Cannon-Brookes also appears in the directory of Peter Thiel's Dialog organization.

=== Sports ===
In December 2020, Cannon-Brookes bought a minority stake in NBA team Utah Jazz, along with Qualtrics co-founder Ryan Smith.
In November 2021, he bought a one-third share of Blackcourt League Investments, which owns 75% of the Australian Rugby League team, the South Sydney Rabbitohs.

==Personal life==
Cannon-Brookes married Annie Todd, an American fashion designer, in 2010; they have four children together. The couple first met at a Qantas lounge while flying from Sydney to San Francisco. Cannon-Brookes and Todd lived in Sydney's eastern suburbs in . In 2018 they bought Fairwater, Australia's most expensive house for approximately AUD100 million, next door to Scott Farquhar's AUD71 million Point Piper harbourside mansion, Elaine. Cannon-Brookes also acquired the 1923-built heritage residence Verona, designed by architect Leslie Wilkinson and located in Double Bay, for AUD17 million. The house previously belonged to New Zealand philanthropist Pat Goodman. Prior to that, in 2016, Cannon-Brookes had bought the AUD7.05 million SeaDragon house, built in 1936, also designed by Wilkinson and updated by architect Luigi Rosselli. His Centennial Park home sold for AUD16.5 million. In 2019 he purchased a house near Fairwater for AUD12 million. He owns a Bombardier Global 7500 jet. Cannon-Brookes separated from his wife Annie in July 2023.

===Recognition===
Cannon-Brookes and Farquhar were recognised as Ernst & Young's 2006 Australian Entrepreneur of the Year. He is a member of The Forum of Young Global Leaders. In 2023, he was recognised as a "Time100 climate person".

== Net worth ==
In 2016, Forbes listed him and his wife among Australia's 50 richest people with an estimated net worth of USD1.69 billion; BRW Rich 200 at AUD2.00 billion; and the Sunday Times Rich List at GBP906 million. Following his separation from Annie Cannon-Brookes, his net worth was reported by the Australian Financial Review in the 2025 Rich List at AUD12.18 billion. In 2021, prior to his separation, his joint net worth was assessed at USD13.7 billion by Forbes and at USD11.2 billion by Bloomberg.

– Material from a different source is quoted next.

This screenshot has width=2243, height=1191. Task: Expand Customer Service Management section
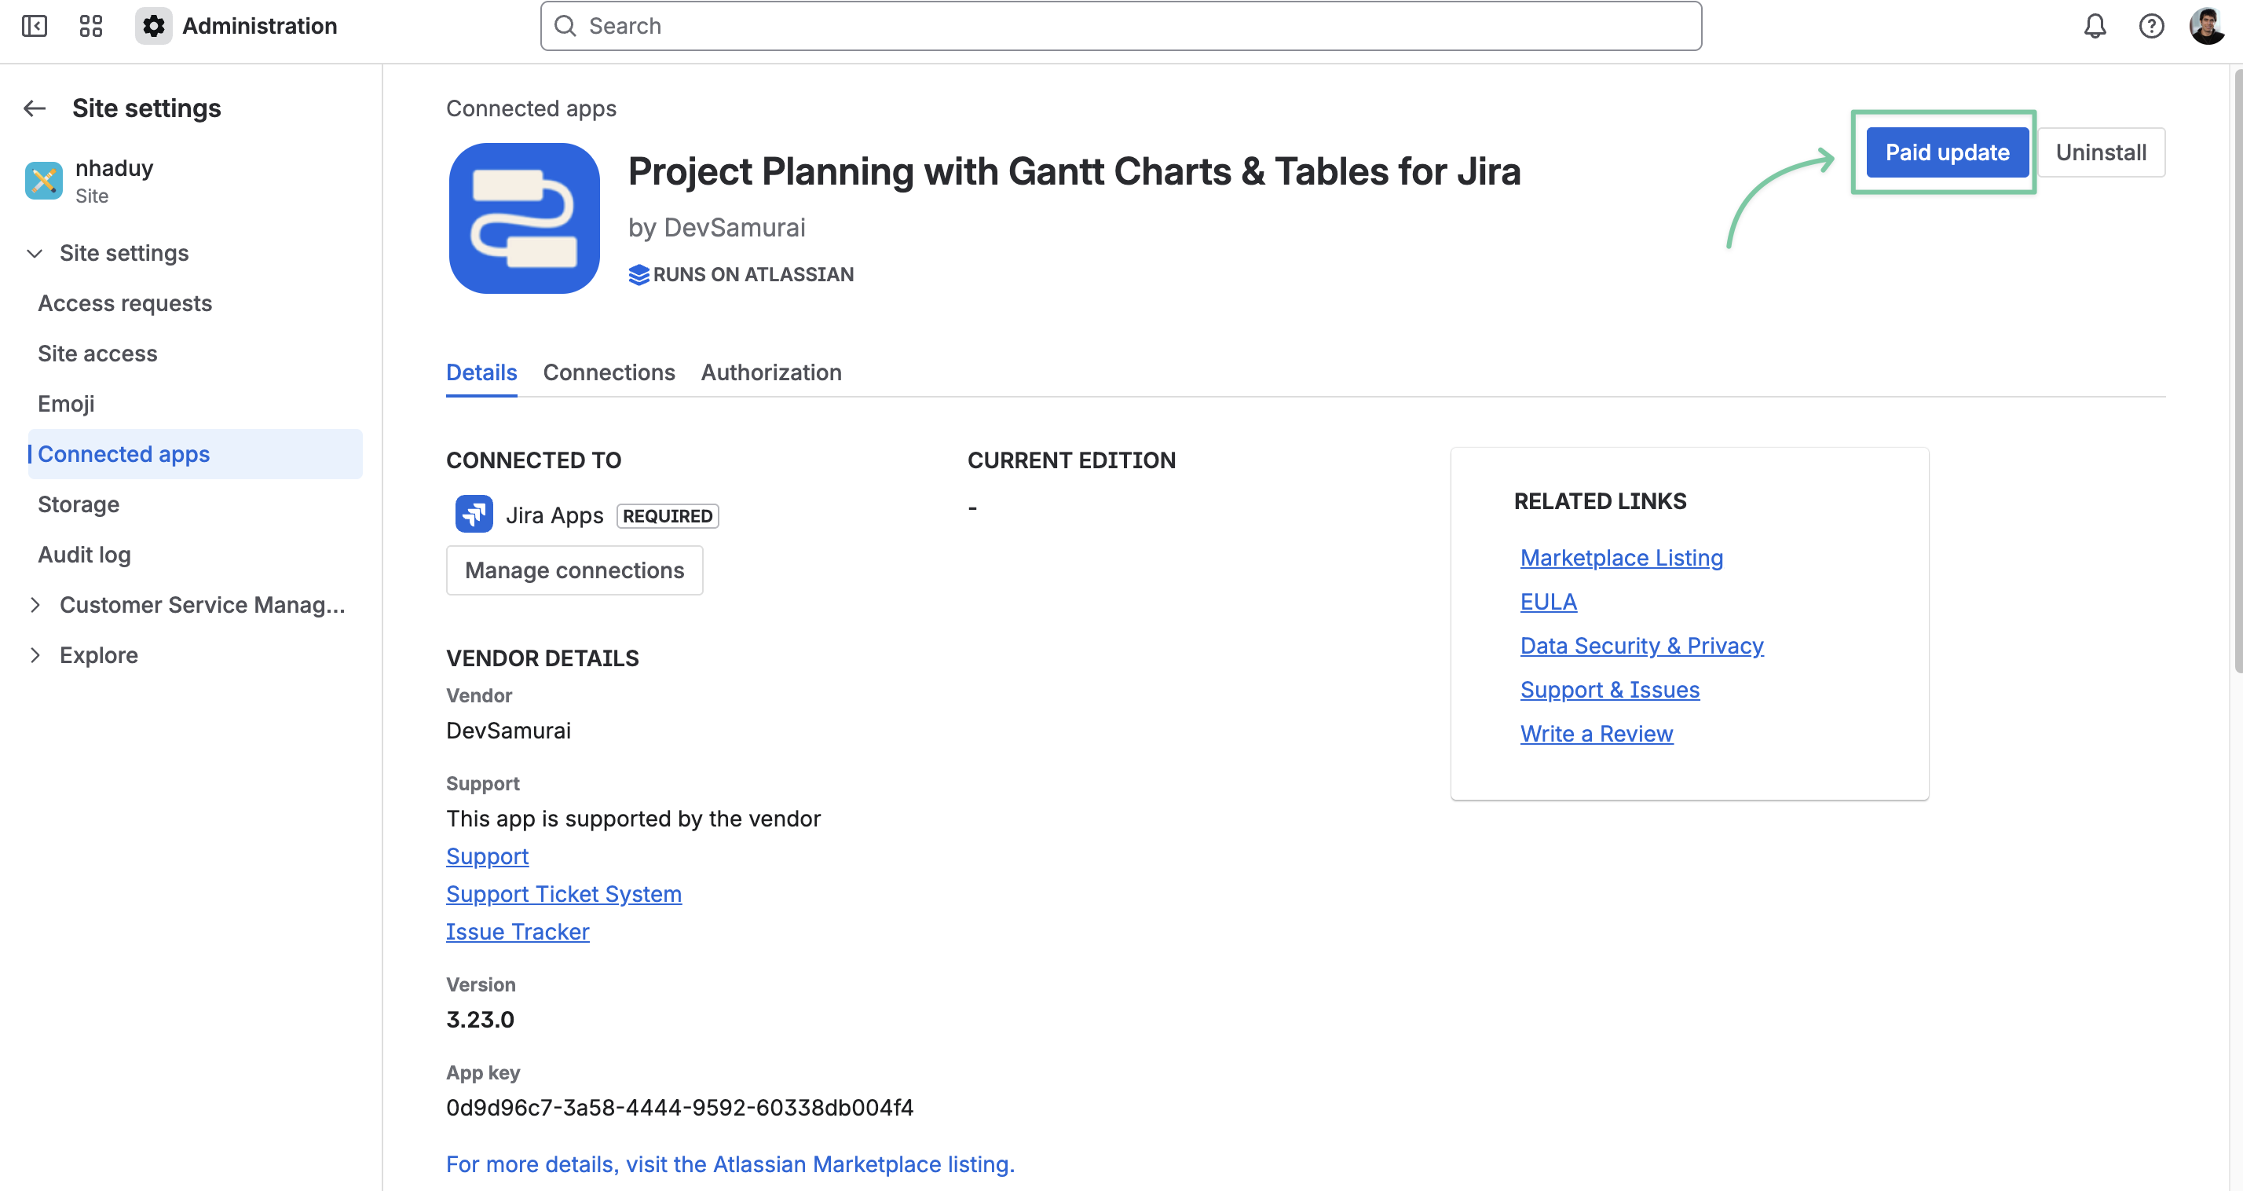click(35, 605)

| Year | BRW Rich 200 |  | Forbes Australia's 50 Richest |  | Sunday Times Rich List |  |
| Rank | Net worth (A$) | Rank | Net worth (US$) | Rank | Net worth (£) |
| 2013 | 190 | $0.25 billion | n/a | not listed |  |  |
| 2014 | 35 | $1.07 billion | n/a | not listed |  |  |
| 2015 | 42 | $1.14 billion | 25 | $1.10 billion |  |  |
| 2016 | 18 | $2.00 billion | 14 | $1.69 billion |  | £906 million |
| 2017 | 17 | $2.51 billion | 10 | $3.40 billion |  |  |
| 2018 | 12 | $5.16 billion | 5 |  |  |  |
| 2019 | 6 | $9.63 billion | 5 | $6.40 billion |  |  |
| 2020 | 5 | $16.93 billion |  |  |  |  |
| 2021 | 3 | $20.18 billion |  | $13.70 billion |  |  |
| 2022 | 3 | $27.80 billion |  |  |  |  |
| 2023 | 6 | $19.01 billion |  |  |  |  |
| 2024 | 3 | $24.38 billion |  |  |  |  |
| 2025^{[note 1]} | 13 | $12.18 billion |  |  |  |  |

Legend
| Icon | Description |
| Steady | Has not changed from the previous year |
| Increase | Has increased from the previous year |
| Decrease | Has decreased from the previous year |

==See also==

- List of NRL club owners

== Notes ==
  - Net worth was aggregated with Annie Cannon-Brookes, prior to 2025.